Collected data
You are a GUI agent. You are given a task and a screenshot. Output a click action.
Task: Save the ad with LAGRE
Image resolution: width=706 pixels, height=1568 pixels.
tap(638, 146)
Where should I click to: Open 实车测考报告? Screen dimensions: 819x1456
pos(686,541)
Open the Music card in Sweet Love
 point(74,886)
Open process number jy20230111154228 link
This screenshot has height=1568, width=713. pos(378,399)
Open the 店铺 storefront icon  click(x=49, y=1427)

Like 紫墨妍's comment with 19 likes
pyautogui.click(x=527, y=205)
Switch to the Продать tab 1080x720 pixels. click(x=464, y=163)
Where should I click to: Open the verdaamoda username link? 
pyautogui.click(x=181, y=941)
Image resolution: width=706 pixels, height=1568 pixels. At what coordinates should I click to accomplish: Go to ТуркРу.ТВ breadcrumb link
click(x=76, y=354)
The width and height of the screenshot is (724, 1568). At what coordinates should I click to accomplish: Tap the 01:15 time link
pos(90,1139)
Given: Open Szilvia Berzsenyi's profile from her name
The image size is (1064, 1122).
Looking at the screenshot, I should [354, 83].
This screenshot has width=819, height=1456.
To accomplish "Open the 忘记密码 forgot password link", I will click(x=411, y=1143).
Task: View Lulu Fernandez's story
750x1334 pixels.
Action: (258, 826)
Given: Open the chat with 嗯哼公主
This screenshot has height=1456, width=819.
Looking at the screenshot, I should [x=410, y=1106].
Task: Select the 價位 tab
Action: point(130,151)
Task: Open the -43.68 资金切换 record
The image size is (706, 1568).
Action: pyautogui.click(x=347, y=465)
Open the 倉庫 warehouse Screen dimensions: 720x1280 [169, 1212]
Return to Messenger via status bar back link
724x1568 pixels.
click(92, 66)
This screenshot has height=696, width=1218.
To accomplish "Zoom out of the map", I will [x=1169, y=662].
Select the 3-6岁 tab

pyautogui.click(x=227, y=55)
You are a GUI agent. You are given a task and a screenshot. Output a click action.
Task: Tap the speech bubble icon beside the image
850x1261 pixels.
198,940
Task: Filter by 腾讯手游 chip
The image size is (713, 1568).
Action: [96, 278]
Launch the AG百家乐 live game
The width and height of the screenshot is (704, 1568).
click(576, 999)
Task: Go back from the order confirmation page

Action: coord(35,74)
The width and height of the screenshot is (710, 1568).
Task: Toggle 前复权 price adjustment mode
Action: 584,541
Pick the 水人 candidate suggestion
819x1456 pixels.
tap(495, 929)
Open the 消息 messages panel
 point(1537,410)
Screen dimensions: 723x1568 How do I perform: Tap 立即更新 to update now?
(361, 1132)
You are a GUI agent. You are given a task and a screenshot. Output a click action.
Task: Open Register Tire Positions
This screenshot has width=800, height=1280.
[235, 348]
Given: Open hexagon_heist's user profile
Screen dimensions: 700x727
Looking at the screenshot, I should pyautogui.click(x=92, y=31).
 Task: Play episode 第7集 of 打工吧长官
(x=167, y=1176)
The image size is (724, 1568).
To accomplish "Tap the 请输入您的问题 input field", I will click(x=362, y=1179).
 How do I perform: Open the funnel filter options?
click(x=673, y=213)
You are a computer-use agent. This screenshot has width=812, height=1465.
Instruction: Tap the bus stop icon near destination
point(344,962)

### Aim of the exercise
Copy every row above word for word, with nothing changed.

### Written answer
You are a GUI agent. You are given a task and a screenshot. Output a click action.
Task: Save the ad with LAGRE
Image resolution: width=706 pixels, height=1568 pixels.
tap(638, 146)
Where should I click to: Open 实车测考报告? Screen dimensions: 819x1456
pos(686,541)
Open the Music card in Sweet Love
 point(74,886)
Open process number jy20230111154228 link
This screenshot has height=1568, width=713. pos(378,399)
Open the 店铺 storefront icon  click(x=49, y=1427)

Like 紫墨妍's comment with 19 likes
pyautogui.click(x=527, y=205)
Switch to the Продать tab 1080x720 pixels. click(x=464, y=163)
Where should I click to: Open the verdaamoda username link? 
pyautogui.click(x=181, y=941)
Image resolution: width=706 pixels, height=1568 pixels. At what coordinates should I click to accomplish: Go to ТуркРу.ТВ breadcrumb link
click(x=76, y=354)
The width and height of the screenshot is (724, 1568). At what coordinates should I click to accomplish: Tap the 01:15 time link
pos(90,1139)
Given: Open Szilvia Berzsenyi's profile from her name
The image size is (1064, 1122).
Looking at the screenshot, I should [354, 83].
This screenshot has width=819, height=1456.
To accomplish "Open the 忘记密码 forgot password link", I will click(x=411, y=1143).
Task: View Lulu Fernandez's story
750x1334 pixels.
Action: (258, 826)
Given: Open the chat with 嗯哼公主
This screenshot has height=1456, width=819.
Looking at the screenshot, I should [x=410, y=1106].
Task: Select the 價位 tab
Action: point(130,151)
Task: Open the -43.68 资金切换 record
The image size is (706, 1568).
Action: pyautogui.click(x=347, y=465)
Open the 倉庫 warehouse Screen dimensions: 720x1280 [169, 1212]
Return to Messenger via status bar back link
724x1568 pixels.
click(92, 66)
This screenshot has height=696, width=1218.
To accomplish "Zoom out of the map", I will [x=1169, y=662].
Select the 3-6岁 tab

pyautogui.click(x=227, y=55)
You are a GUI agent. You are given a task and a screenshot. Output a click action.
Task: Tap the speech bubble icon beside the image
850x1261 pixels.
198,940
Task: Filter by 腾讯手游 chip
The image size is (713, 1568).
Action: [96, 278]
Launch the AG百家乐 live game
The width and height of the screenshot is (704, 1568).
click(576, 999)
Task: Go back from the order confirmation page

Action: coord(35,74)
The width and height of the screenshot is (710, 1568).
Task: Toggle 前复权 price adjustment mode
Action: 584,541
Pick the 水人 candidate suggestion
819x1456 pixels.
tap(495, 929)
Open the 消息 messages panel
 point(1537,410)
Screen dimensions: 723x1568 How do I perform: Tap 立即更新 to update now?
(361, 1132)
You are a GUI agent. You are given a task and a screenshot. Output a click action.
Task: Open Register Tire Positions
This screenshot has width=800, height=1280.
[235, 348]
Given: Open hexagon_heist's user profile
Screen dimensions: 700x727
Looking at the screenshot, I should pyautogui.click(x=92, y=31).
 Task: Play episode 第7集 of 打工吧长官
(x=167, y=1176)
The image size is (724, 1568).
To accomplish "Tap the 请输入您的问题 input field", I will click(x=362, y=1179).
 How do I perform: Open the funnel filter options?
click(x=673, y=213)
You are a computer-use agent. This screenshot has width=812, height=1465.
Instruction: Tap the bus stop icon near destination
point(344,962)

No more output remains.